Die Dateien lagen bis jetzt im bin Ordner, aber nachdem ich 2x ausversehn auf Build gedrückt hab, muss ich das nun mal ändern xD

Ordner Struktur

workspace/Programm/
src​ bin​res​
und ich würd gern den Pfad so angeben, dass es auf res zeigt.

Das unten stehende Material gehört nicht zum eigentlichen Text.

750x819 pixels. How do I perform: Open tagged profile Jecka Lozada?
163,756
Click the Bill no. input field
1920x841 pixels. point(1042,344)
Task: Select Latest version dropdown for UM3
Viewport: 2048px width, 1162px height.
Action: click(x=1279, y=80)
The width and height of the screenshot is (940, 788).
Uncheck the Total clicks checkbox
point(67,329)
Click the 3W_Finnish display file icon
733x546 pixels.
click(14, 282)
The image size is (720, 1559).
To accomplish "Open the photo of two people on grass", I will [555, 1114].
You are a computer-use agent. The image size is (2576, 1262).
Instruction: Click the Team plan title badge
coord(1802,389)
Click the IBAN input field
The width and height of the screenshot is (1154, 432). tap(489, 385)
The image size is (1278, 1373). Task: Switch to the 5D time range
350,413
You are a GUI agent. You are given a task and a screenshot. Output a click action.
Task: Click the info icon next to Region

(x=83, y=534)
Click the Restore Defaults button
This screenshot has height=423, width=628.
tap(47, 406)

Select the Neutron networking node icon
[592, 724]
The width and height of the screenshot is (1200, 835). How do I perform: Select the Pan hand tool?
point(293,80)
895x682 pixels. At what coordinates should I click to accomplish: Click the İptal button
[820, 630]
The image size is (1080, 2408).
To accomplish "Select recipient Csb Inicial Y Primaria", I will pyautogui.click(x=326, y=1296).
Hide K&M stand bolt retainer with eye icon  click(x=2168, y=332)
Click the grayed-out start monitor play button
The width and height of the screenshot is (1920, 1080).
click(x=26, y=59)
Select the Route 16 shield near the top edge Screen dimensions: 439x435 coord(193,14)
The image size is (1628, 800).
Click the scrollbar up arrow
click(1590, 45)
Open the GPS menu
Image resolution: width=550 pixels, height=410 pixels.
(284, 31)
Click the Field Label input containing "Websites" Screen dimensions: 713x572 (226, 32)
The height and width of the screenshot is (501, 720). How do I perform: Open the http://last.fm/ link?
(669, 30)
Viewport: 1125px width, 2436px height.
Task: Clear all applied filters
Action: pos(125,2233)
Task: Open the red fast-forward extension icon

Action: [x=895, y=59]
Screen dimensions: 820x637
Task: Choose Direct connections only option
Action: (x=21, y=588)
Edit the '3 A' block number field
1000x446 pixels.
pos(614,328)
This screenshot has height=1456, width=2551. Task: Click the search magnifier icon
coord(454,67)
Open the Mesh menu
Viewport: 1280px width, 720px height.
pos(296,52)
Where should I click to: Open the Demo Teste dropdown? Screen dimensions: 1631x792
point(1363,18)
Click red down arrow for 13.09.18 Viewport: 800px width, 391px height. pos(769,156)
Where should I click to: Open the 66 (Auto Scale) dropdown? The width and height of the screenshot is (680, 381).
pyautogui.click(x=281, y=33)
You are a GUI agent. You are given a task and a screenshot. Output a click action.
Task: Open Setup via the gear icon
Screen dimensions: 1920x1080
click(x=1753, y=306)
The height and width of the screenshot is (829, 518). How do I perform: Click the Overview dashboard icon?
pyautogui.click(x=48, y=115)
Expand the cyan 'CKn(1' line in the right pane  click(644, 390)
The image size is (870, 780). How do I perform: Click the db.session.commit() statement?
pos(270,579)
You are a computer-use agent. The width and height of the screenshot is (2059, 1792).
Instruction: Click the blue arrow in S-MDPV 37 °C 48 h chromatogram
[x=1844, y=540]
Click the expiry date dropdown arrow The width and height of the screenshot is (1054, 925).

Ich hab folgendes probiert (als path)


res/bla.png <- so wäre es ja, wenn der Ordner im /bin/ liegen würde
/res/bla.png
../res/bla.png

und noch viel mehr schwachsinniges, aber nix klappt. 

Grüße


----------



## André Uhres (3. Jan 2012)

Helgon hat gesagt.:


> Ordner Struktur
> 
> workspace/Programm/
> src​ bin​res​
> und ich würde gern den Pfad so angeben, dass es auf res zeigt.



Hallo Helgon,

wenn das Bild nicht innerhalb der package Struktur liegt, dann musst Du wohl den absoluten Pfad angeben. Es ist dann ein externes Bild. Wenn "res" aber innerhalb "src" liegt, müsste dies funktionieren:
[c]getClass().getResource("/res/bla.png")[/c].

Gruß,
André


----------



## Gast2 (3. Jan 2012)

> wenn das Bild nicht innerhalb der package Struktur liegt, dann musst Du wohl den absoluten Pfad angeben.


Es reicht auch ein Pfad relativ zum working directory. Das working directory kannst du dir aus der property "user.dir" holen. Das sollte aber standardmäßig auf deinem Projektordner liegen.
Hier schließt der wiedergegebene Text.